A related problem with Rauch’s argument is that he greatly overestimates the extent to which changes in public opinion will find themselves manifested in the actions of state legislatures. This is a common issue with similar arguments made about Roe v. Wade. Consider this recent one from Steve M.:
If we could go back, would we want to give up Roe to avoid the anti-abortion backlash, the violence, the relentless chipping away at abortion rights? I’m not sure — haven’t the antis chipped away at abortion rights and made abortion effectively legal only in a handful of states, just as it probably would have been without Roe?

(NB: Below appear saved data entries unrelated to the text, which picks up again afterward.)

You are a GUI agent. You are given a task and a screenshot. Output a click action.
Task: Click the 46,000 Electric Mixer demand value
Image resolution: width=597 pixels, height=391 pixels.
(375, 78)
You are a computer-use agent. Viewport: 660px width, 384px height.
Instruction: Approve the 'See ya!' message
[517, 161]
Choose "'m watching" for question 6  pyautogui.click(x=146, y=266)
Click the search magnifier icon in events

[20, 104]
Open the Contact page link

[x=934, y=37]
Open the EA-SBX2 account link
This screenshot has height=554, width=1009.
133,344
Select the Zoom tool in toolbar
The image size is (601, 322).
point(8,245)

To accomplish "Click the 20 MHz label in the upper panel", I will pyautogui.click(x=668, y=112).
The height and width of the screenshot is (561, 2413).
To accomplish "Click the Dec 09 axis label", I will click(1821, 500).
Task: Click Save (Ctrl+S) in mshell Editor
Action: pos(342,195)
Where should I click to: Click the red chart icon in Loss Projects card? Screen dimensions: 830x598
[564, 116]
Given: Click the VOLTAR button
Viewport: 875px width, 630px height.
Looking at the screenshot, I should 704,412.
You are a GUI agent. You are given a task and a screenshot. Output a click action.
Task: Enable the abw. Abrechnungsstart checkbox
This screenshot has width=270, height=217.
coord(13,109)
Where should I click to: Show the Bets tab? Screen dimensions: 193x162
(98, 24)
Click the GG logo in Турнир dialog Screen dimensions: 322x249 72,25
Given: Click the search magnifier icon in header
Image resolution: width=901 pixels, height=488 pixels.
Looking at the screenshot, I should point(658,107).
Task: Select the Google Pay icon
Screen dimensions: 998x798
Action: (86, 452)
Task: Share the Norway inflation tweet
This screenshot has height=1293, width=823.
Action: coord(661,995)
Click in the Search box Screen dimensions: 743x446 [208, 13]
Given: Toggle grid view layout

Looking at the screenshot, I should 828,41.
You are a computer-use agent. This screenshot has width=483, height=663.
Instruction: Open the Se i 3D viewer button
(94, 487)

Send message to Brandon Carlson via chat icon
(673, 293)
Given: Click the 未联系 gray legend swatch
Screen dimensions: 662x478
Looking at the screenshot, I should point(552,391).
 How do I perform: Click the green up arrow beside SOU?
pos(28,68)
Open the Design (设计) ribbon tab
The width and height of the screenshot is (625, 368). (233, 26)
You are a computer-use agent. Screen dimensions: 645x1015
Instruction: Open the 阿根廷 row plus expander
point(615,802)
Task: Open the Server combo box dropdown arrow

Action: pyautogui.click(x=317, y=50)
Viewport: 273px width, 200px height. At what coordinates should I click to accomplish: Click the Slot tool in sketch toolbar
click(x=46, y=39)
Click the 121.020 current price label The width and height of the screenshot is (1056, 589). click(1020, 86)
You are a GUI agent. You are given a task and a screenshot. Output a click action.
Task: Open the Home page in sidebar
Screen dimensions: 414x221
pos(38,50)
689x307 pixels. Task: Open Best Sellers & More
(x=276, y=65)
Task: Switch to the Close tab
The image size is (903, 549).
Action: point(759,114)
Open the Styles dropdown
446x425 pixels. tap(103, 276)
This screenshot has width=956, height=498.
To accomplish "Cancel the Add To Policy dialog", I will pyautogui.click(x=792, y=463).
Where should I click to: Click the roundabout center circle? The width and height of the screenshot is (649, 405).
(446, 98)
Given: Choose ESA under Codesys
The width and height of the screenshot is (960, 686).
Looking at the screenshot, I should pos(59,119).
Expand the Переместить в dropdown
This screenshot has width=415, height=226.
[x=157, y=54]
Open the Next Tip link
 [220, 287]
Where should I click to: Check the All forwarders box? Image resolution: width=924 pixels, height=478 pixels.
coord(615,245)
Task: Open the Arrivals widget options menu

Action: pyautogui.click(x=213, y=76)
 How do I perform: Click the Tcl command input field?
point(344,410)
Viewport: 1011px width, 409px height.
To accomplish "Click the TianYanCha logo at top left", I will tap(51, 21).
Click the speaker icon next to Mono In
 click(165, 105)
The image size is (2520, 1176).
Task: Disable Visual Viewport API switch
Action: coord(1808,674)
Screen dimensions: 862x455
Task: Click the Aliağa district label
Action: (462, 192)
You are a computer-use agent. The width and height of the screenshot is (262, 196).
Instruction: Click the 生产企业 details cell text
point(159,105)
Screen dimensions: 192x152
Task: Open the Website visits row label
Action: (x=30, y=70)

Again, this backlash wasn’t just about Roe — indeed, the backlash against the initial move towards reform by state legislatures had caused the drive to liberalization to stall completely by 1973. And while the chipping away of abortion rights is indeed a serious problem, there’s no way that the situation isn’t much better than it was before Roe, when abortion was illegal in 46 states. Abortion being formally legal in all 50 states isn’t, in itself, all that is needed, but it beats abortion being illegal in many states (and it’s not as if states would have abandoned other regulations had Roe not happened.) As with gay and lesbian rights, the opposition to reproductive freedom was substantive, not procedural.